_The problem_. Skipping all pictures, print exactly the lines below from the one with "Viewport: 567px width, 567px height." through the final line.

_Entries shown_.
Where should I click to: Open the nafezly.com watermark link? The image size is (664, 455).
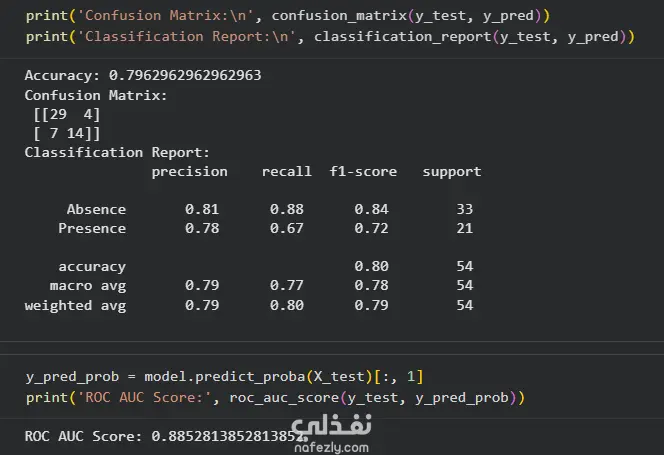332,448
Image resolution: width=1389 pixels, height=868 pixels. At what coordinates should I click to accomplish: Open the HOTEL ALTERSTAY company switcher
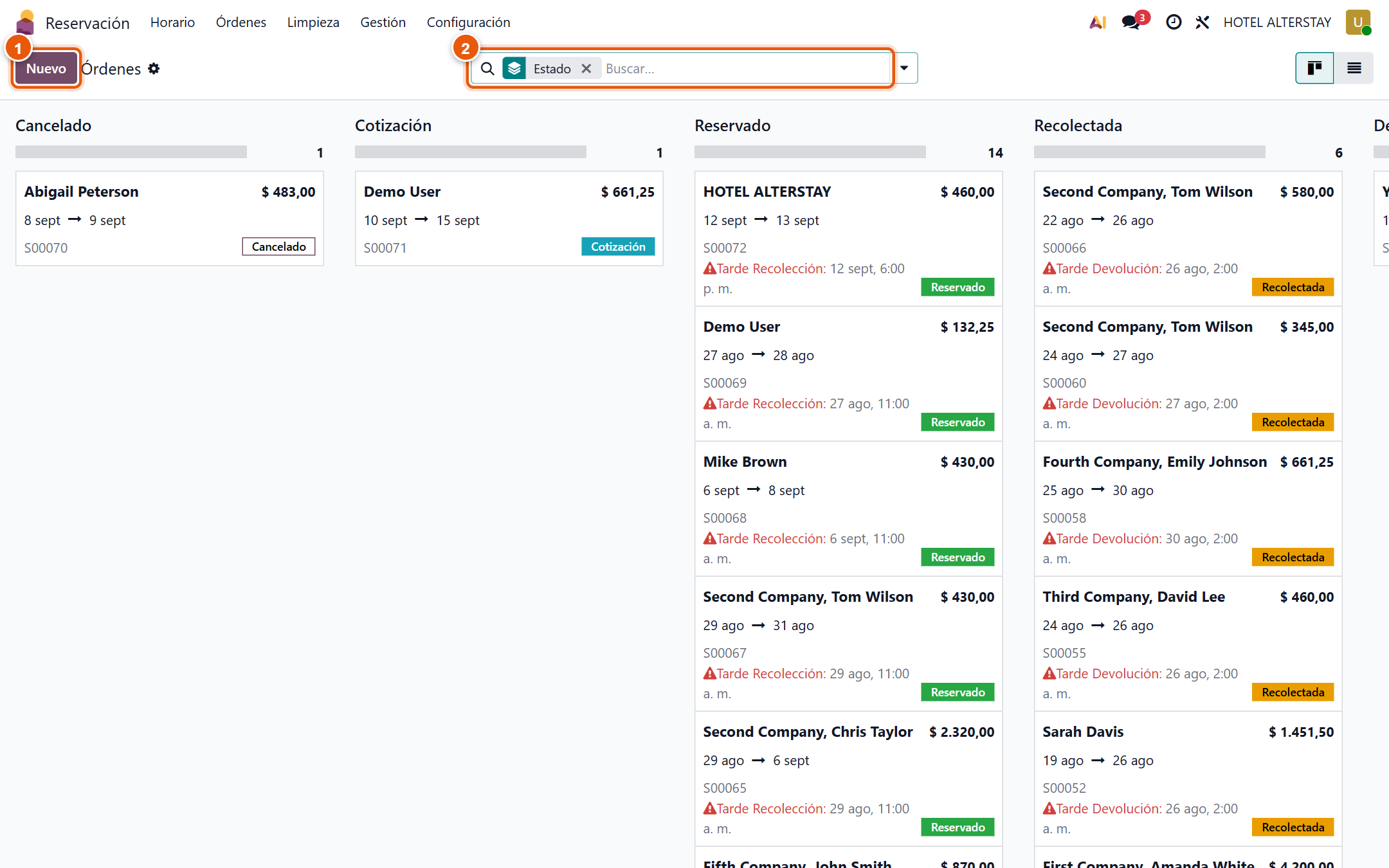point(1277,23)
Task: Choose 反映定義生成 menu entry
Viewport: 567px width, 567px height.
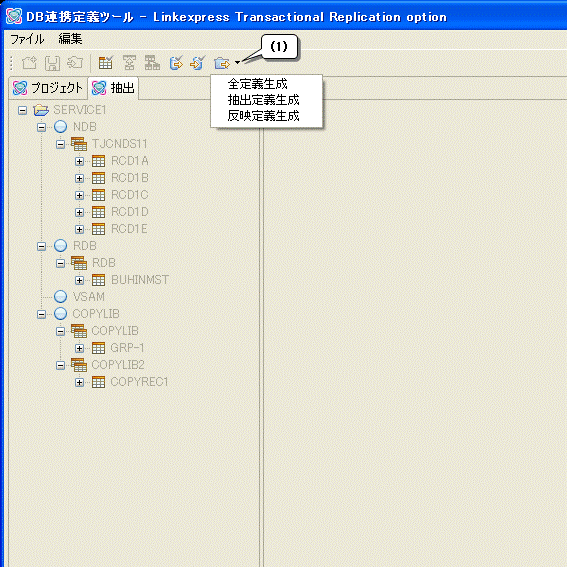Action: (263, 116)
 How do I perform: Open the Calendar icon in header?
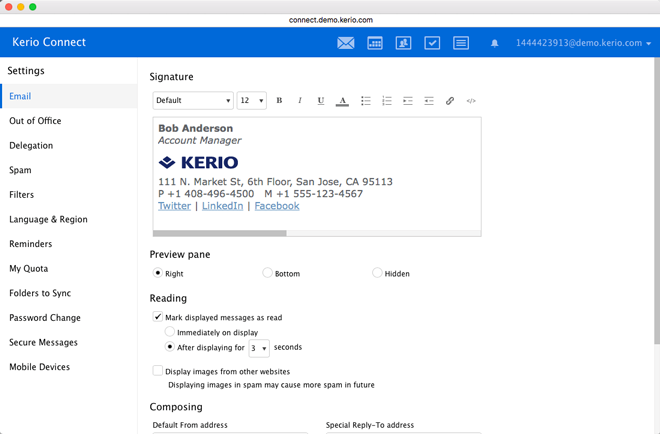tap(375, 43)
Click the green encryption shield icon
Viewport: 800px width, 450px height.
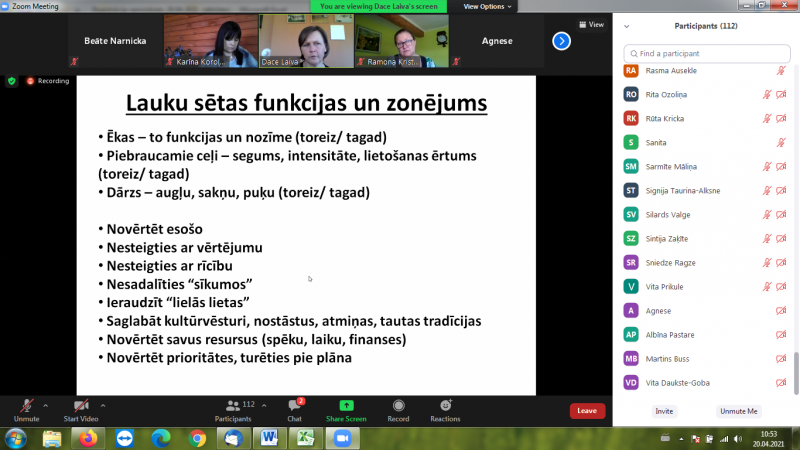[12, 80]
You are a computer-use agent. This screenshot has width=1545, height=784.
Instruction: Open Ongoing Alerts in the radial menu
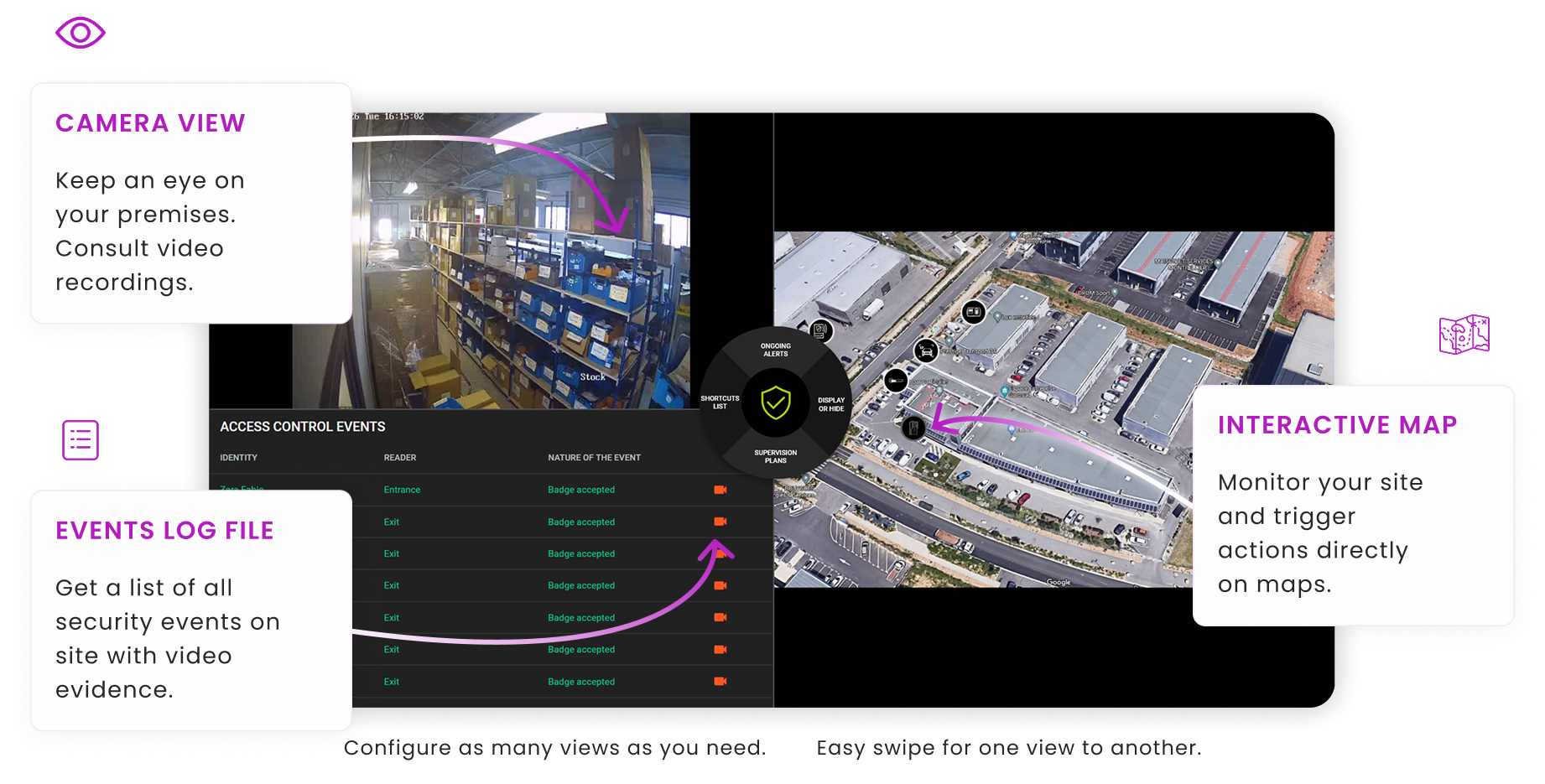tap(775, 350)
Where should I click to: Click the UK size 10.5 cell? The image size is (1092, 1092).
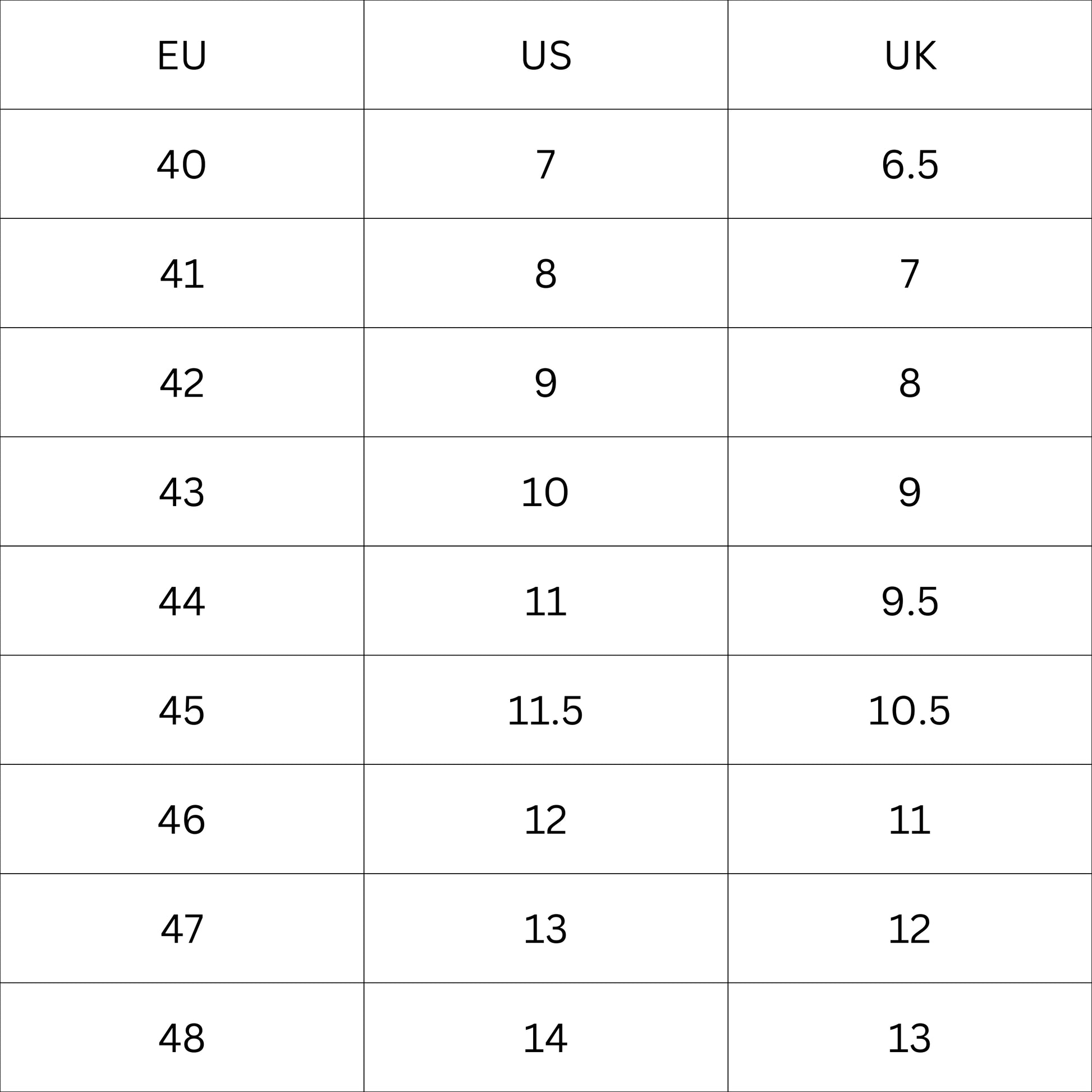910,710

_Exercise answer_.
Viewport: 567px width, 567px height.
Action: (263, 116)
 How do I perform: Open the Calendar icon in header?
tap(375, 43)
Click the green encryption shield icon
Viewport: 800px width, 450px height.
[12, 80]
You are a computer-use agent. This screenshot has width=1545, height=784.
Instruction: Open Ongoing Alerts in the radial menu
tap(775, 350)
Where should I click to: Click the UK size 10.5 cell? The image size is (1092, 1092).
910,710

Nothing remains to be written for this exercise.